Saturday, September 14, 2013

Wilderness Cabins We Have Known

It was one of our normal Canadian wilderness canoe trips. The Dease River in northern B.C. Canada. Our trips had to be at least 200 miles long, few or no roads, and a take-out that permitted me to hitch-hike back to pick up the truck. We were about 75 miles down the river, soft rain falling most of the time, and a heavy narrow chute of white-water, with a log right in the middle, pointed up-stream, just under the water. There is no walking out in this kind of dense country and I was not sure we would miss the spear of this log pointed right up-stream. We took out on the right side, up-stream of the chute and I scouted for a portage trail. There was none to be found. I used an axe to blaze a trail in the dense, wet timber, surprised that there was not a trail. It was hard sweaty work, with 5 carries of our gear to the top of a ten foot cliff where we lowered our canoe and gear down to the river. The bugs were bad. Our bug jackets and head-nets helped but black flies got under my shirt and my back was covered with red welts. The rain continued but much colder now. It was time to camp but cliffs on both sides were not inviting. Shirley and I were both feeling some numbness and were getting colder. Around a big bend and high on the left bank I saw it. A trappers cabin. But how the heck do you get up the cliff? I finally found steps carved in the cliff side and we climbed up to our home for the night. Plenty of split fire wood, a vegetable garden with all kinds of greens.

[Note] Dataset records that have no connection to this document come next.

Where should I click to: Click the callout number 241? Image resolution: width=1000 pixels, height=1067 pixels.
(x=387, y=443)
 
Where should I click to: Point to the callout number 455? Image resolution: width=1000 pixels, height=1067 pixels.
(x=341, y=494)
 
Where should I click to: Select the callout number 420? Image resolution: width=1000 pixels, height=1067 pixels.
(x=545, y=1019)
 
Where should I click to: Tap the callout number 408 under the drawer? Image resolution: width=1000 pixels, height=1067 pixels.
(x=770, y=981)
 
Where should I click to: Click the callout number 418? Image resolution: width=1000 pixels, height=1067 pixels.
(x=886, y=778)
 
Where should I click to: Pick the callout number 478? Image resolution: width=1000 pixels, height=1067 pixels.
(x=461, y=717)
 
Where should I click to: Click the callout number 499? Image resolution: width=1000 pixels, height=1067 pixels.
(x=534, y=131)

The out house behind the garden and Grizzly tracks everywhere. A hot fire, stripped ourselves to the bone to dry in the warm heat of the cabin, and Shirley's hot beef & vegetable stew. I stood guard with our shotgun while Shirley used the out-house. We slept like babies that night. Warm and dry. A warm morning sun made the world seem right. We will not forget our wilderness cabin on the Dease.